The patent number is 6,200,598.

When injected into the bloodstream, this particular liposome type is designed to release anti-cancer drugs when triggered by small induced temperature elevations at a tumor site. Initial animal studies have shown it capable of cutting tumor growth in half and causing complete long-term remission in at least two thirds of cases.

Other kinds of liposomes, including varieties responding to temperature change, have been used or evaluated in the past as drug-carrying vesicles small enough to roam through the bloodstream. However, this type was shown in a recent Duke study to increase the concentration of the anti-cancer drug doxorubicin in animal-implanted tumors more than other treatments tested.

That study, reported in the Dec. 15, 2000 issue of Cancer Research, compared the results in mice injected with free doxorubicin alone, non-heat sensitive liposome types, a traditional temperature sensitive liposome and Needham's special low-heat liposome.

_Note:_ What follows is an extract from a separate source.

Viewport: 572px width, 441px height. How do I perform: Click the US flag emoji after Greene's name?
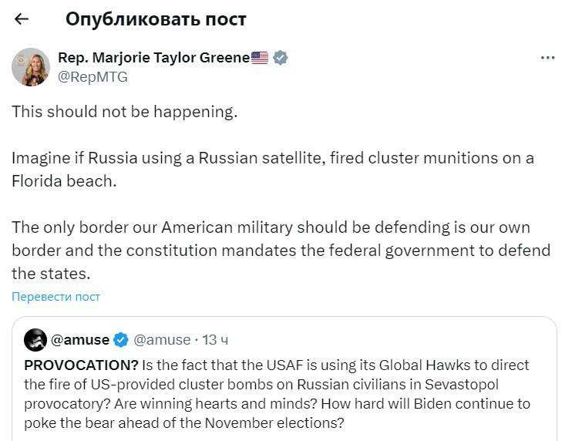click(260, 58)
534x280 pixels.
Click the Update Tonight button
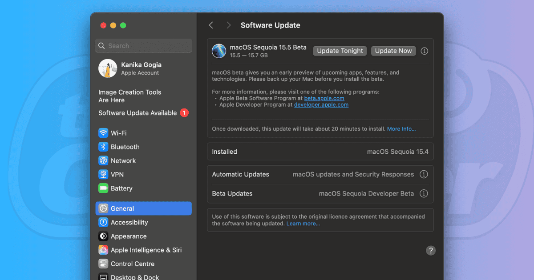pos(340,51)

These drug delivery experiments were done both in tumors mildly heated to 42 degrees Celsius, levels easily reachable by heat focusing devices used in existing human cancer therapies, as well as in tumors kept at normal skin temperatures.

At 42 C, all the different liposomes performed better than drug or heat treatments alone. But the Duke-engineered liposome excelled.

Celsion Corp., headquartered in Columbia, Md., has exclusively licensed the rights to the newly patented formulation for use in cancer treatment that combines the temperature-sensitive liposome with focused heat Adaptive Phased Array technology separately licensed by the company from the Massachusetts Institute of Technology.

Celsion recently contracted with a Canadian liposome and drug formulation and manufacturing company to produce an initial batch of temperature-sensitive, drug-laden liposomes for use in several large animal toxicity studies as well as a Phase 1 clinical feasibility demonstration using up to 30 human patients.

The first of the large animal toxicity studies is expected to begin soon at Dartmouth University.

According to disclosure information in the patent application, Needham's special liposome is made up both of a two-layer membrane composed of phospholipids, the primary lipid source, and a smaller concentration of lysolipid, which can break the membrane apart. The drug is also entrapped within the bilayer membrane.

That special membrane chemistry allows the molecular structure to begin "melting" when slightly heated above normal body temperatures. Needham, of the Department of Mechanical Engineering and Materials Science at Duke's Pratt School of Engineering, has characterized his invention as resembling "a soccer ball with stitches. When its stitches become leaky, the drug that is trapped inside will come out, and in this invention it will come out rapidly."

In the recent Duke study, the Duke low-heat liposomes released 50 percent of their drug cargo in just 30 seconds.

Under Duke's patent policy, if the liposome is successful commercially, Needham will share some of the income from the license.